With water scarcity increasing in many parts of the world, it said governments must find ways to maximise the use of water for multiple, often competing uses: growing populations requiring food security; rapid urbanisation increasing domestic and industrial demand; the ever-increasing need for clean electricity; tourism and recreation; and environmental management.
“Within a nation, any two of these multiple interests can be at odds,” said World Bank Vice President for Middle East and North Africa Inger Andersen. “Add international boundaries and the complexity grows substantially. The key challenge – and opportunity – for riparian nations is to manage perceptions of risk, and benefit from lessons of experience where cooperation has worked demonstrably, benefiting countries and supporting their efforts to reduce poverty and protect the environment.”
The new World Bank report, ‘Reaching Across the Waters: Facing the Risks of Cooperation in International Waters’ reviewed the experience of cooperation in five international river basins (Eastern Nile, Ganges, Niger, Syr Darya, and Zambezi), focusing on the perceptions of risks and opportunities by decision makers as they consider prospects for cooperation on international waters.
Today, 40 per cent of the world's population lives in international basins which account for 80 per cent of global river flow. Despite this and the proven benefits of cooperation, such as reduced chances of conflict, improved river sustainability, and access to external markets, 166 of the world’s 276 international basins have no treaty provisions covering them.
Moreover, many multilateral basins are subject to bilateral treaties that preclude participation by other riparian countries, the report noted.
“It’s well known that cooperation on international waters brings economic, environmental, and social benefits,” said World Bank Water Anchor Manager Julia Bucknall. “Less known are the reasons for which countries that know this still do not cooperate. This report offers a first step in understanding and therefore overcoming some of these reasons, which have much to do with perceptions of risk.”
If a country cannot find a way to compensate for or control risk, the report says, it may choose not to enter into a cooperative agreement. There are five general categories of risk perceived by decision makers.

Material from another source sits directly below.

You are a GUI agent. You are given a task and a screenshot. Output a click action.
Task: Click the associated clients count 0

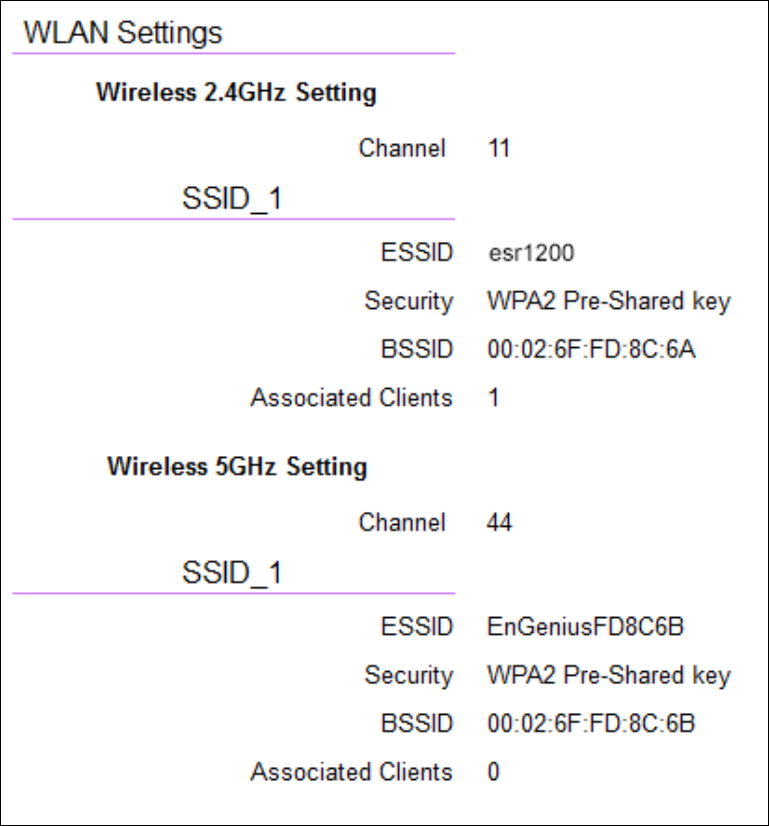point(494,772)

These include capacity and knowledge; accountability and voice; sovereignty and autonomy; equity and access; and lastly stability and support, which deals with longevity potential of agreement; in-country support of agreement, including likelihood of ratification.
The report also added lessons for partners working on international cooperation on rivers: “There is no one-size fits all approach especially in matters of regional programs, institutional arrangements, and agreements; managing any one given perceived risk will likely require a diversity of interventions; and long-term time commitment is needed to build cooperation”, it added.
“By 2025, it’s estimated that nearly two-thirds of countries will be water-stressed,” said Bucknall. “We don’t yet feel it, but the stress is coming. If we don’t start managing our water better, we will soon find ourselves facing even greater fluctuations in food and energy availability.”
The World Bank and partners have recognised the value of supporting countries’ desires for cooperative action in shared international waters, beginning with the 1960 Indus Waters Treaty. Interest and involvement in international waters has only grown since.
There were 123 World Bank-funded projects with activities related to international waterways between 1997 and 2007, 40 of which were financed by Global Environment Facility (GEF) grants.
The amounts committed to transboundary projects were $6.2 billion in mostly IDA and IBRD funding and $273.5 million in GEF grants. The tradition of support has extended over the years - from engagement in the Indus to Mekong, the Baltic Sea and Danube, the Aral Sea, the Guarani Aquifer, and to the Senegal, Niger and the Nile.